Organisée conjointement par la représentation permanente suisse à l’ONU à Genève, le Ministère des Affaires étrangères français et l’Institut des Hautes Etudes sur la Justice (IHEJ). L’IHEJ − partenaire de JusticeInfo − est un organisme d’étude et de conseil sur les évolutions du droit et de la justice.

L'approche du colloque se voulait concrète avec la présence d'intervenants et acteurs impliqués dans un processus de justice transitionnelle.

Ainsi, Farah Hached présidente de l’association tunisienne le « Labo démocratique » a évoqué les difficultés rencontrées par l’Instance Vérité et Dignité (IVD), notamment concernant le projet de loi sur la réconciliation économique qui amnistierait certains délits liés à la corruption, ou encore son mandat très large.

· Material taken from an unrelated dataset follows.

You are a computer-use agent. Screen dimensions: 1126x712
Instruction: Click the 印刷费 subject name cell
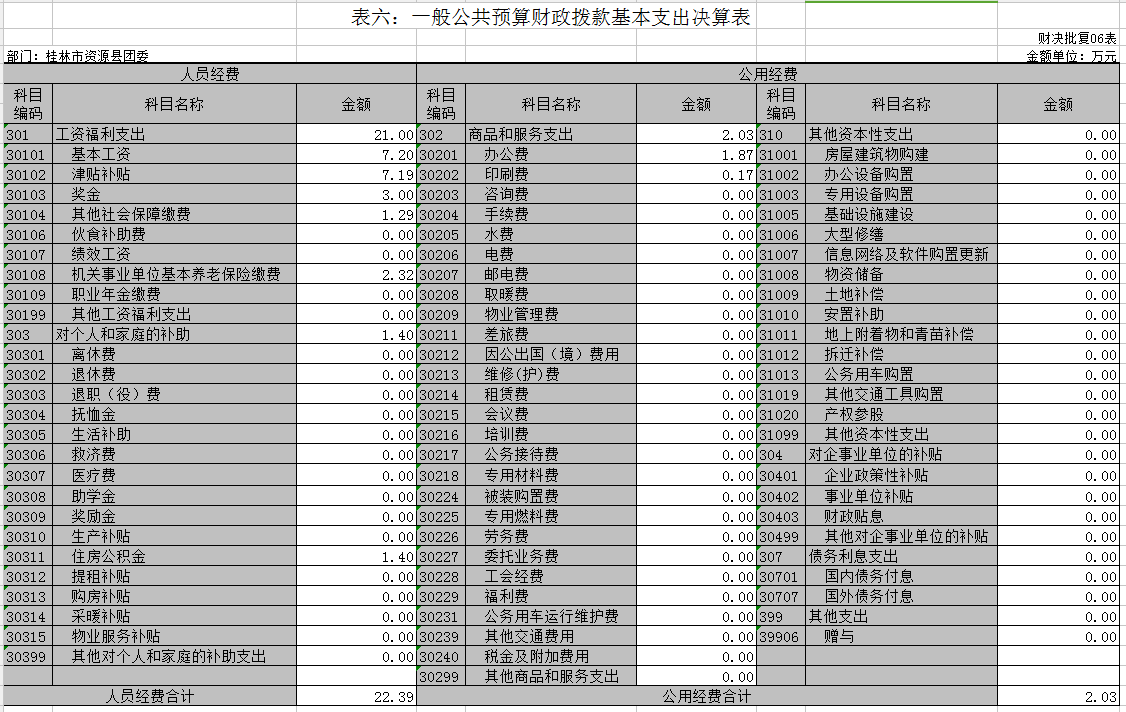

Elle a souligné aussi l’absence de cadre juridique sur les archives de la dictature, l’IVD y a difficilement accès.

C’est aussi un membre de la société civile, Bassma Kodmani, directrice de l’Initiative Arab Reform, qui est venue dresser un bilan pessimiste mais réaliste de l’absence prévisible de justice en Syrie, le contexte actuel pouvant faire craindre l’impunité des officiers de haut rang jouant un rôle dans la commission des crimes de guerre. Bassma Kodmani regrette que la composante « justice » soit absente de la plupart des négociations de paix, alors même que « les crimes de guerre et crimes contre l’humanité commis en Syrie sont parmi les plus documentés. » En bref, la poursuite de ces crimes est l’enjeu crucial d’une future justice transitionnelle en Syrie.

Mô Bleeker, envoyé spécial de la Suisse pour le traitement du passé et la prévention des atrocités, a fait état de son expérience sur de nombreux terrains, et en particulier aux Philippines. Elle a tenté de proposer une méthodologie en soulignant l'importance de construire les processus avec en amont un diagnostic général pour déterminer le type de mesures le plus significatives. L’objectif est de sortir des concepts et grilles préfabriqués de la justice transitionnelle, car chaque processus est unique à un pays donné. Selon elle, pour s’inscrire dans la durée, il est nécessaire de définir avec les acteurs locaux quatre ou cinq problématiques clés à traiter en visant le court/moyen et long terme plutôt que de réfléchir uniquement en termes de « transition ».

Enfin, Vincent Larrouzé, chef de la Mission de la gouvernance démocratique du Ministère français des affaires étrangères et du développement international, a insisté sur le « volontarisme » français avec pour objectif de « faire le deuil des crimes de masse. »

Les intervenants ont parfois dressé un bilan mitigé des expériences, mais tous s’accordent à dire que les défis existants ne sont pas des raisons de décourager les processus de justice transitionnelle.